▶ Excerpted text
————

5. Identifying ‘canonical’ microcircuits and associated dendritic functions in the neocortex. My PhD dissertation in Rafael Yuste’s lab at Columbia University focused on inhibitory microcircuits of the cortex. I tested the big idea that the cortex has may be composed of one canonical microcircuit repeated millions of times over the surface of the brain, i.e. it has a modular organization. If this is the case, then studying any one module could reveal basic principles about the entire structure. To test this hypothesis, I used electrophysiology, two photon calcium imaging, immunohistochemistry and cellular reconstructions, to test whether microcircuitry varied across widespread cortical regions. For example, I discovered that specialized potassium channels restrict dendritic calcium accumulations in one cell class, while low voltage activated calcium channels mediate global calcium signals in others. Meanwhile, Ca-permeable AMPA receptors contribute to calcium microdomains in aspiny dendrites of PV interneurons across cortex. This body of work showed, for the first time, that the dendrites of inhibitory interneurons were active structures, expressing a wide variety of voltage gated and synaptic ion channels in a cell class specific manner. Further, interneuronal subclass specializations were invariant across visual, sensory and motor cortices, supporting the overarching hypothesis of modular cortical architecture. This modular view of brain function influenced my thinking in the clinic. When I confronted the complexity of neurological disease in medical school, I decided that the ideal way to understand disease mechanims would be to isolate one basal ganglia module and study it in relation to the specific behavior it controls. This is why I chose the songbird: it is a model system with a discrete basal ganglia module devoted to natural trial and error motor learning.

a. Goldberg JH, Yuste R, Tamas G. Ca2+ imaging of mouse neocortical interneuron dendrites: Contribution of Ca2+-permeable AMPA and NMDA receptors to subthreshold Ca2+dynamics. Journal of Physiology (Previewed article). 2003 Aug 15;551:67-78.

b. Goldberg JH, Tamas G, Yuste R. Ca2+ imaging of mouse neocortical interneuron dendrites: Ia-type K+ channels control action potential backpropagation. Journal of Physiology (Previewed article). 2003 Aug 15;551:49-65.

c. Goldberg JH, Lacefield CO, Yuste R. Global dendritic calcium spikes in mouse layer 5 low-threshold spiking (LTS) interneurones: implications for control of pyramidal bursting. Journal of Physiology. 2004 Jul 15;558(Pt 2):465-78.

d. Goldberg JH and Yuste R. Space Matters: Local and global dendritic calcium comparmentalization in cortical interneurons. Trends in Neurosciences. 2005 28: 158-167.

e. Goldberg JH, Tamas G, Aronov D, Yuste R. Calcium microdomains in aspiny dendrites. Neuron (Cover article). 2003 Nov 13;40(4):807-21.

————

▶ Collected data

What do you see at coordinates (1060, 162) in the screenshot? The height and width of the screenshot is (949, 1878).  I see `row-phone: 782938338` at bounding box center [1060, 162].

————

▶ Your tasks
• 1. For the text on canonical cortical microcircuits, decide whether each statement agrees with it. Answer yes or no for each, and quote the words of the text that decide it.
(a) The doctoral work described was carried out in Rafael Yuste's lab at Columbia University.
(b) Interneuronal subclass specializations were found to differ between visual and motor cortices.
(c) The songbird was chosen because it has a discrete basal ganglia module devoted to trial and error motor learning.
• 2. Reproduce the part of the text on canonical cortical microcircuits between "a. Goldberg JH, Yuste" and "2005 28: 158-167.", inclusive.

▶ Outputs in order
• 1.
(a) Yes: "My PhD dissertation in Rafael Yuste’s lab at Columbia University focused on inhibitory microcircuits of the cortex."
(b) No: "interneuronal subclass specializations were invariant across visual, sensory and motor cortices"
(c) Yes: "it is a model system with a discrete basal ganglia module devoted to natural trial and error motor learning."

• 2.
a. Goldberg JH, Yuste R, Tamas G. Ca2+ imaging of mouse neocortical interneuron dendrites: Contribution of Ca2+-permeable AMPA and NMDA receptors to subthreshold Ca2+dynamics. Journal of Physiology (Previewed article). 2003 Aug 15;551:67-78.

b. Goldberg JH, Tamas G, Yuste R. Ca2+ imaging of mouse neocortical interneuron dendrites: Ia-type K+ channels control action potential backpropagation. Journal of Physiology (Previewed article). 2003 Aug 15;551:49-65.

c. Goldberg JH, Lacefield CO, Yuste R. Global dendritic calcium spikes in mouse layer 5 low-threshold spiking (LTS) interneurones: implications for control of pyramidal bursting. Journal of Physiology. 2004 Jul 15;558(Pt 2):465-78.

d. Goldberg JH and Yuste R. Space Matters: Local and global dendritic calcium comparmentalization in cortical interneurons. Trends in Neurosciences. 2005 28: 158-167.